From the entries below, please gather each line containing the string "computer".

++++ DATA SUPPLIED ++++

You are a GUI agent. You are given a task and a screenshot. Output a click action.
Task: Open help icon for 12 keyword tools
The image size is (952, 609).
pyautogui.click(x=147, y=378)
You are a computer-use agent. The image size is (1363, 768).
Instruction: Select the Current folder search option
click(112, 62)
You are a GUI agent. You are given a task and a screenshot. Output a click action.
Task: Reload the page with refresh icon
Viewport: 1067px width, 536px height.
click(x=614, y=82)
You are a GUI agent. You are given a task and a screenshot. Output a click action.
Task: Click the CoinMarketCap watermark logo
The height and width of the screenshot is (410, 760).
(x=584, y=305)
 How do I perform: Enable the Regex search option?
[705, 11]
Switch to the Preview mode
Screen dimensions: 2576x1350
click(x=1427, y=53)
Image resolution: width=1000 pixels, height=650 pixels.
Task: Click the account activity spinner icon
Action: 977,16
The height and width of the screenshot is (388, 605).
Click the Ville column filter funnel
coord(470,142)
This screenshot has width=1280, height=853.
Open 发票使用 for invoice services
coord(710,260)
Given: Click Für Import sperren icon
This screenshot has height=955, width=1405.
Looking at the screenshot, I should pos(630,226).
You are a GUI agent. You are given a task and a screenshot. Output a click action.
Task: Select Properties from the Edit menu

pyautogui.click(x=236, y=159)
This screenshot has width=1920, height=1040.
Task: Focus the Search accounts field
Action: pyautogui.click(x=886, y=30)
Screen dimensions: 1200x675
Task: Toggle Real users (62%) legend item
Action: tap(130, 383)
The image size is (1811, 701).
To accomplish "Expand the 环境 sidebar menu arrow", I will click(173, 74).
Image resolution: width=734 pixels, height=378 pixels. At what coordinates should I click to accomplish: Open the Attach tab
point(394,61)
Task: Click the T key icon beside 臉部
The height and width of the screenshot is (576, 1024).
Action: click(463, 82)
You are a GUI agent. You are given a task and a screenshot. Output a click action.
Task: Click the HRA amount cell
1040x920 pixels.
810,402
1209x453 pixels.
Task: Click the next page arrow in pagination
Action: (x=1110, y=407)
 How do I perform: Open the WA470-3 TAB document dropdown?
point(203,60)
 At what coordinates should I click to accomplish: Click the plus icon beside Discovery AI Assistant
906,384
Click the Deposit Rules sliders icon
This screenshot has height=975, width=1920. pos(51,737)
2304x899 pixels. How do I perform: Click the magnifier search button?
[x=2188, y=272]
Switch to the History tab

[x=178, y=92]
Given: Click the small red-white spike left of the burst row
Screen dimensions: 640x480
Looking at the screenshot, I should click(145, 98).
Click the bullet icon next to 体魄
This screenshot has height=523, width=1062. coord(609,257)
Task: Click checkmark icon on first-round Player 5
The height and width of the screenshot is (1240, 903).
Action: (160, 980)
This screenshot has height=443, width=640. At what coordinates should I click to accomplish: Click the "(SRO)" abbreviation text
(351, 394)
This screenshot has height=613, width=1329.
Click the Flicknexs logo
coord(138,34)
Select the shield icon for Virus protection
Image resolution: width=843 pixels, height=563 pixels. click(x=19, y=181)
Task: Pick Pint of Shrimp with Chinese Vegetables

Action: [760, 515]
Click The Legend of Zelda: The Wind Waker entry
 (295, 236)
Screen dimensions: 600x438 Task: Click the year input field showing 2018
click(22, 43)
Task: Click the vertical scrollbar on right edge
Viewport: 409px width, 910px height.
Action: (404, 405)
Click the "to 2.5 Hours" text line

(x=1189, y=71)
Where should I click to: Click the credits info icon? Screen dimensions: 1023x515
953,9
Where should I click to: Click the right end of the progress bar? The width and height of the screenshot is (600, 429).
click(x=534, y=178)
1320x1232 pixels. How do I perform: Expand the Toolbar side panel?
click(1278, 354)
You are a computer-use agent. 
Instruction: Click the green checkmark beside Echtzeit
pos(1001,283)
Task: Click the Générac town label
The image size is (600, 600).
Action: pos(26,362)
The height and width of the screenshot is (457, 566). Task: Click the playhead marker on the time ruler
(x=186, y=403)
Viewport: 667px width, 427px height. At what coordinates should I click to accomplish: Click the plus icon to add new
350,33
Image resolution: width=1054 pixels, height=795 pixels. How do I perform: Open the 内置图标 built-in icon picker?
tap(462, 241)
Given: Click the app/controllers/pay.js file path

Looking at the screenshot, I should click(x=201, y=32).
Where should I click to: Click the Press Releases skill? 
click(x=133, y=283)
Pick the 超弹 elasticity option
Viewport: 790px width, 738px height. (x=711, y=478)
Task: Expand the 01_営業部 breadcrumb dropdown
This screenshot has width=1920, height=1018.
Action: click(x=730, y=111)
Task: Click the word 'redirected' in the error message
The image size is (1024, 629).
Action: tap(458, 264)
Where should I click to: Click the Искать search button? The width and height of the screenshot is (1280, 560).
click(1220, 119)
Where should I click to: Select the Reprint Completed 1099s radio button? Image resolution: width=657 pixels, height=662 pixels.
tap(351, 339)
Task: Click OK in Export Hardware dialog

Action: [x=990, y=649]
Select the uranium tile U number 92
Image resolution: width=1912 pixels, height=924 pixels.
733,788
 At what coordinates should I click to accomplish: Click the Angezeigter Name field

++++

**ANSWER TO THE EXERCISE:**
You are a computer-use agent. The image size is (1363, 768).
You are a computer-use agent. 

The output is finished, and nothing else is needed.